Records:
>> Begin

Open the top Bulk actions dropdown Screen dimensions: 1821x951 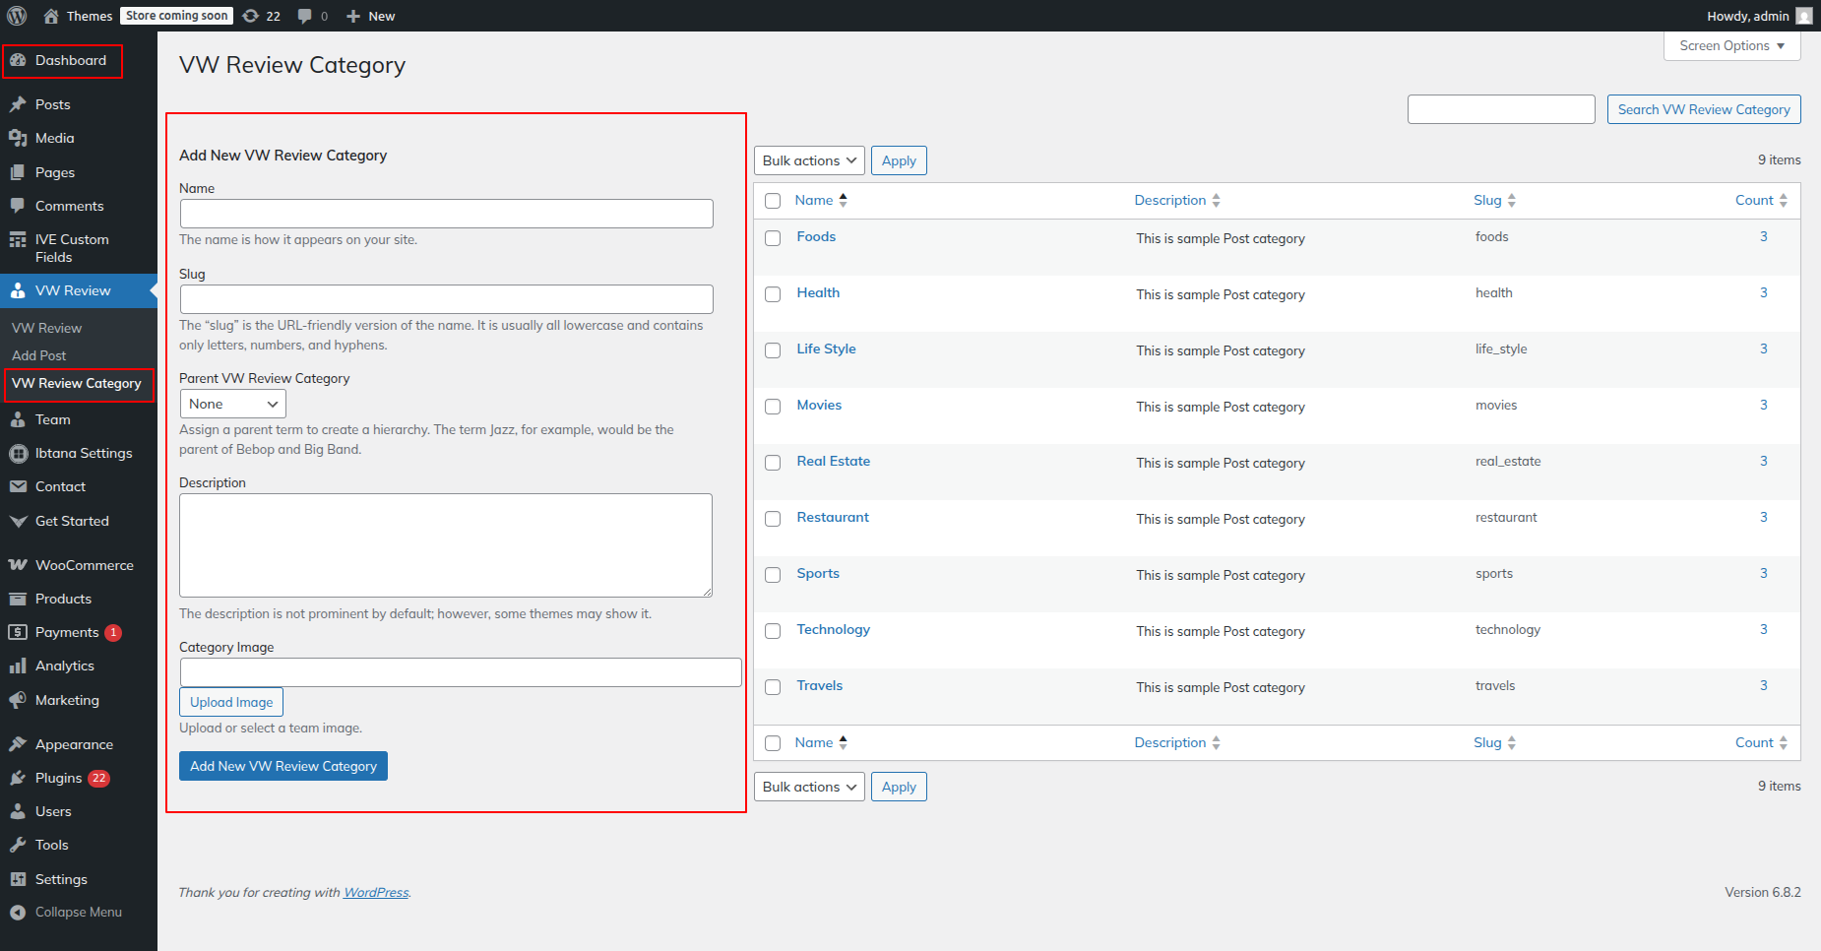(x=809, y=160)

>> End
>> Begin

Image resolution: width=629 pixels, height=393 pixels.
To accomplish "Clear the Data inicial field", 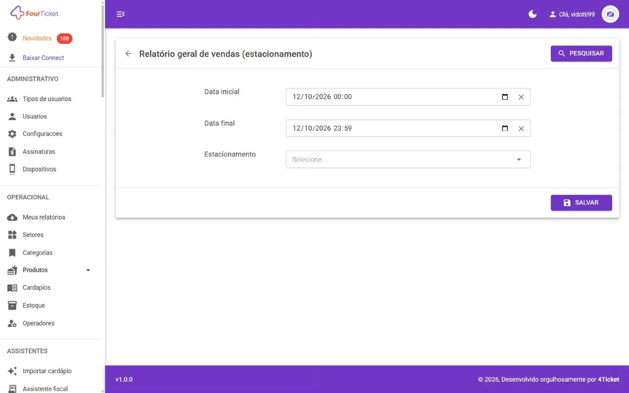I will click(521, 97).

>> End
>> Begin

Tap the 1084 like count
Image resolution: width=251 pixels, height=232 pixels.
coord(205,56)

>> End

Short task: Can you copy word for word the lines of the material that start at the line containing "Tap the 1084 like count" and stop after the line containing "coord(205,56)"?

Task result:
Tap the 1084 like count
Image resolution: width=251 pixels, height=232 pixels.
coord(205,56)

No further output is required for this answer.